Caroline Stoll
- Country (sports): United States
- Born: November 4, 1960 (age 64) Morristown, New Jersey, U.S.
- Turned pro: 1977
- Retired: 1981
- Plays: Right-handed (two-handed backhand)

Singles
- Career titles: 5
- Highest ranking: No. 15 (1979)

Grand Slam singles results
- French Open: 2R (1980)
- Wimbledon: 2R (1978)
- US Open: 3R (1978, 1979)

= Caroline Stoll =

American tennis player

Caroline Stoll (born November 4, 1960) is an American retired professional tennis player.

==Career==
Stoll won the 1976 Easter Bowl Girls' 16s Championships and the 1977 Easter Bowl Girls' 18s Championships as a junior. She turned professional in 1977 at the age of 16. She had career wins over Wendy Turnbull, Virginia Ruzici, Dianne Fromholtz, and Regina Maršíková.
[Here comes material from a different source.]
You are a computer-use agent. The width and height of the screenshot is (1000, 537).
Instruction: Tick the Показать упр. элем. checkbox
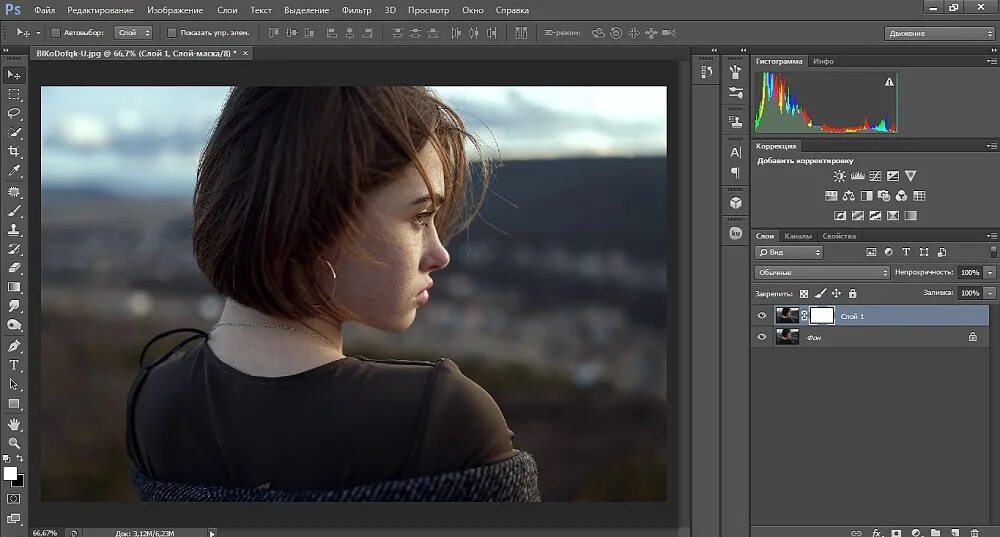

Stoll won five singles titles and reached a career-high ranking of world No. 15 in 1979. She retired in 1981.

==WTA Tour finals==

===Singles: 7 (5–2)===

| Winner — Legend |
|---|
| Grand Slam tournaments (0–0) |
| WTA Tour Championships (0–0) |
| Virginia Slims, Avon, Other (5–2) |

| Titles by surface |
|---|
| Hard (2–0) |
| Grass (0–0) |
| Clay (3–1) |
| Carpet (0–1) |

| Result | W/L | Date | Tournament | Surface | Opponent | Score |
|---|---|---|---|---|---|---|
| Loss | 0–1 | Apr 1977 | Port Washington, U.S. | Carpet | USA Billie Jean King | 6–1, 6–1 |
| Win | 1–1 | Jan 1978 | Ogden, U.S. | Hard (i) | USA Carrie Meyer | 6–3, 6–4 |
| Win | 2–1 | Feb 1978 | Fort Lauderdale, U.S. | Clay | AUS Lesley Hunt | 6–3, 6–2 |
| Win | 3–1 | Sep 1978 | Montreal, Canada | Hard (i) | FRA Françoise Dürr | 6–3, 6–2 |
| Win | 4–1 | Oct 1978 | Buenos Aires, Argentina | Clay | ARG Emilse Raponi | 6–3, 6–2 |
| Loss | 4–2 | May 1979 | Vienna, Austria | Clay | USA Chris Evert | 6–1, 6–1 |
| Win | 5–2 | May 1979 | Berlin, West Germany | Clay | TCH Regina Maršíková | 7–6^{(7–4)}, 6–0 |

==Grand Slam singles tournament timeline==

| Tournament | 1976 | 1977 |  | 1978 | 1979 | 1980 | 1981 | Career SR |
| Australian Open | A | A | A | A | A | A | A | 0 / 0 |
| French Open | A | A |  | 1R | 1R | 2R | A | 0 / 3 |
| Wimbledon | A | A |  | 2R | A | A | A | 0 / 1 |
| US Open | A | 1R |  | 3R | 3R | 1R | A | 0 / 4 |
| SR | 0 / 0 | 0 / 1 |  | 0 / 3 | 0 / 2 | 0 / 2 | 0 / 0 | 0 / 8 |
| Year End Ranking | NR | 60 |  | 26 | 18 | 43 | NR |

- Note: The Australian Open was held twice in 1977, in January and December.